Has Inflation Peaked? White House Admits Maybe Not

Has Inflation Peaked? White House Admits Maybe Not
White House economic adviser Jared Bernstein talks to reporters at the White House, in Washington, on Feb. 5, 2021. (Chip Somodevilla/Getty Images)
Naveen Athrappully
8/31/2022
Updated:
8/31/2022
0:00

Jared Bernstein, a member of the White House Council of Economic Advisers, has admitted that inflation might not have hit its highest level yet.

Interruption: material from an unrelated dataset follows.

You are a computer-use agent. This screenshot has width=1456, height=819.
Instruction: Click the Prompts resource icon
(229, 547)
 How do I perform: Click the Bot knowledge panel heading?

In an interview with Saleha Mohsin, senior Washington correspondent for Bloomberg News, Bernstein was asked about the inflation situation. “I’ve seen folks say that the peak is behind us. I’m just going to be a lot more cautious than that,” Bernstein replied, according to a tweet by Mohsin on Aug. 30. “I certainly understand the rationale of where they’re coming from ... There are still uncertainties.”
In an interview with CNN a few weeks back, Bernstein said that American families expressing concerns about recession and high prices “often have pretty decent balance sheets” and are “out there spending at a decent clip.” He also insisted that many Americans are confusing high inflation with the economy being in a recession.
In July, Bernstein admitted that inflation was “unacceptably high” while speaking during a Fox News program. Roughly a year ago, President Joe Biden said that no serious economist thought the United States would enter a period of uncontrolled inflation.

When questioned about how the White House got the issue wrong, Bernstein blamed the matter on “some unforeseen things,” specifically the Ukraine conflict.

“Ukraine and Russia are both breadbaskets and energy baskets for the world … Those have put considerable upward pressure on prices,” he said. However, inflation has been a pressing issue far before the Russia–Ukraine conflict.

The Inflation Problem

According to data from the U.S. Bureau of Labor Statistics (BLS), the 12-month Consumer Price Index, which measures annual inflation, was only 1.4 percent in January 2021 when Biden became president.

By year-end 2021, CPI had jumped to 7 percent, an increase of five times in a single year. When Russia invaded Ukraine in late February, CPI was 7.9 percent. Inflation then peaked at 9.1 percent in June and was at 8.5 percent as of July.

Between January 2021 and July 2022, CPI rose by 7.1 percentage points, of which the increase of 6.5 percentage points happened before Russia’s war with Ukraine.

In an interview with CNBC, Steve Hanke, a professor of applied economics at Johns Hopkins University, pointed out that inflation will remain high due to “unprecedented growth” in money supply that began when COVID-19 began two years back. He predicts the inflation issue to continue through 2023 and probably into 2024.

“The problem we have is that [Fed Chair Jerome Powell] does not understand, even at this point, what the causes of inflation are and were,” Hanke said.

“He’s still going on about supply-side glitches … He has failed to tell us that inflation is always caused by excess growth in the money supply, turning the printing presses on.”